L’homme qui faisait « parler » sa guitare, le « Roi de la Corde ». Ainsi décrivait-on déjà Blind Blake à son arrivée chez Paramount, sa compagnie phonographique, qui fera de ces formules ses slogans publicitaires dans le Chicago Defender (le quotidien des noirs de Chicago).

Blind Blake est à la guitare ce que Scott Joplin est au piano. Ce sont des genres à eux seuls, immédiatement identifiables et totalement inclassables. Leur proximité, elle, est évidente. Blake, on  ne sait dans quelles circonstances, a réussi à transposer  sur six cordes le ragtime, ce proto jazz né à la fin du 19ème siècle dans le sillage du cake-walk, et lui-même issu d’un mélange des quadrilles et polkas européennes avec les syncopes rythmiques africaines.

C’est ce ragtime à la Joplin qu’il aimait par-dessus tout. Alors c’est à cet Everest que Blind Blake s’attaque lorsqu’il entreprend de faire sonner une guitare comme un piano. Pour cela, il doit développer une technique de main droite d’une complexité totalement inédite, et proprement époustouflante. Partant de la même intuition, quelques années plus tard, et sur l’autre versant du blues, c’est la pulsation du Delta que Robert Johnson adaptera à la façon d’un pianiste. Le col sera moins haut mais le retentissement pas moindre.

On trouve chez Blind Blake des ornements et des subtilités qu’aucune guitare n’avait encore jamais osés. Sa capacité d’improvisation lui permet d’introduire d’infinies variantes de telle sorte que son jeu, même contenu dans les lois strictes des rags et des blues, semble sans cesse renouvelé. Complexe sans doute, mais aérien et dansant, sûrement. Du coup, la musique de Blind Blake peut s’entendre sans modération et s’écouter avec délectation.

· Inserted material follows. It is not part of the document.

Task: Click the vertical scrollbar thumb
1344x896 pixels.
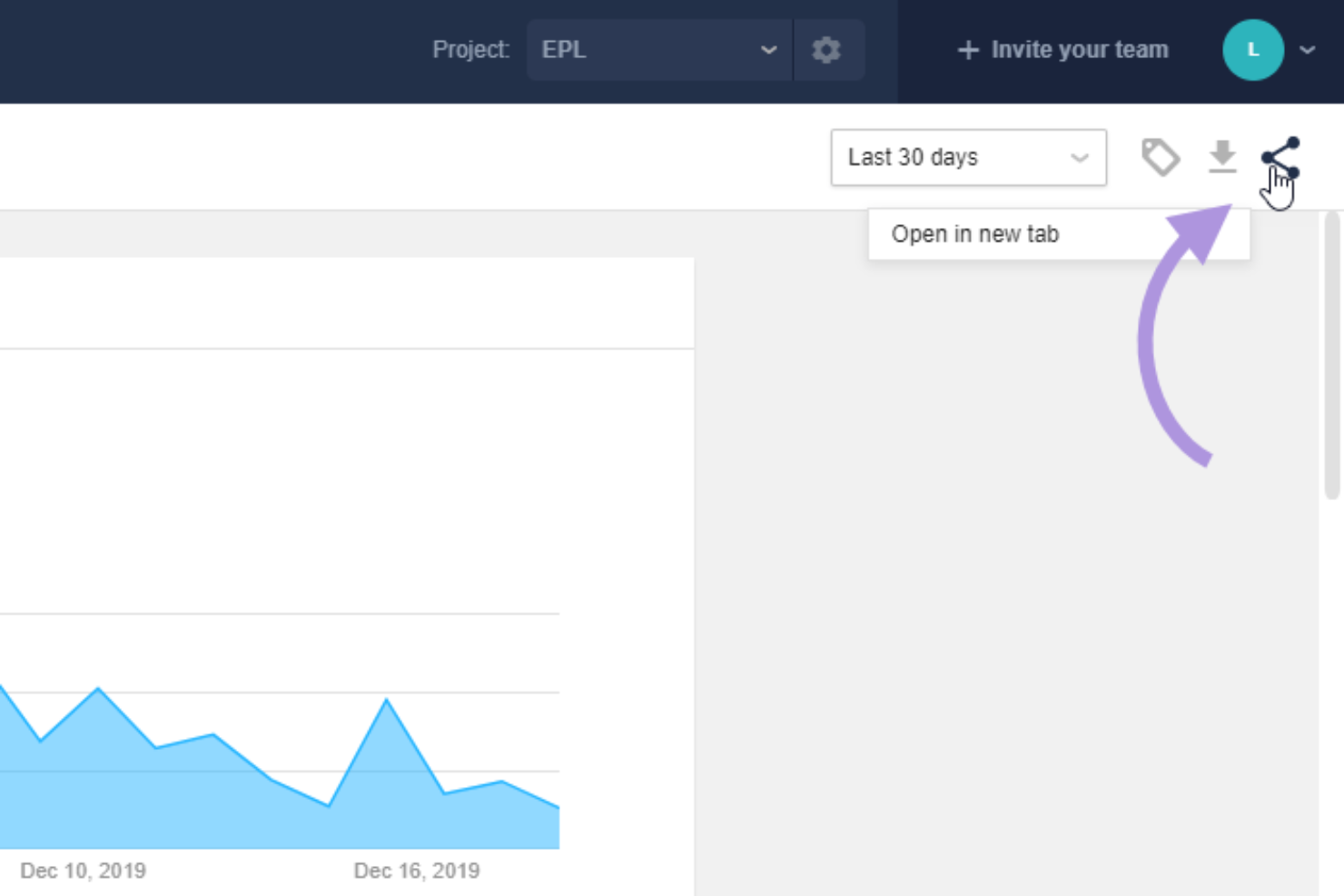Action: coord(1331,354)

Mais quels trésors de dextérité pour en arriver là. Une « main d’athlète » disait de lui Gary Davis. Et une attaque de corde d’une pureté qui laisse perplexe si on imagine Blake jouer doigts nus. Surtout ce pouce droit, capable de réaliser des syncopes de charleston à une vitesse inouïe, résistant aujourd’hui encore à toutes les tentatives de reproduction.

Etre aussi original questionne forcément lorsqu’on aborde l’appartenance musicale. On a dit de sa musique que c’était des « rags déguisés en blues ». C’est vrai que Blake a sans arrêt tourné autour des deux genres. Et c’est bien le rag qu’il avait dans la peau. Pour preuve, ses disques en comportaient souvent un en première face tandis qu’un blues figurait de l’autre côté.

Ce génial instrumentiste a connu un succès lui aussi exceptionnel. Il est, avec Blind Lemon Jefferson, le premier chanteur guitariste à succès. Au cœur de l’entre deux guerres il fut le plus gros vendeur de disques de la plus importante compagnie opérant sur le marché des « race records » : la Paramount.

Parmi les standards du country blues/rags qu’il a légués : « Early Morning Blues »  (1926), « Too Tight » (1926), « Skeedle Loo Doo Blues » (1926), « That Will Never Happen No More« , « Southern Rag » (1927), « Dry Bone Shuffle » (1927), « Seabord Stomp » (1927), « Blind Arthur’s Breakdown » (1929), « Guitar Chimes » (1929), « Diddie Wa Diddie » (1929),  « Police Dog Blues » (1929) et « Righteous Blues » (1930).

Un des plus grands monuments que le blues ait produit et presque un parfait inconnu.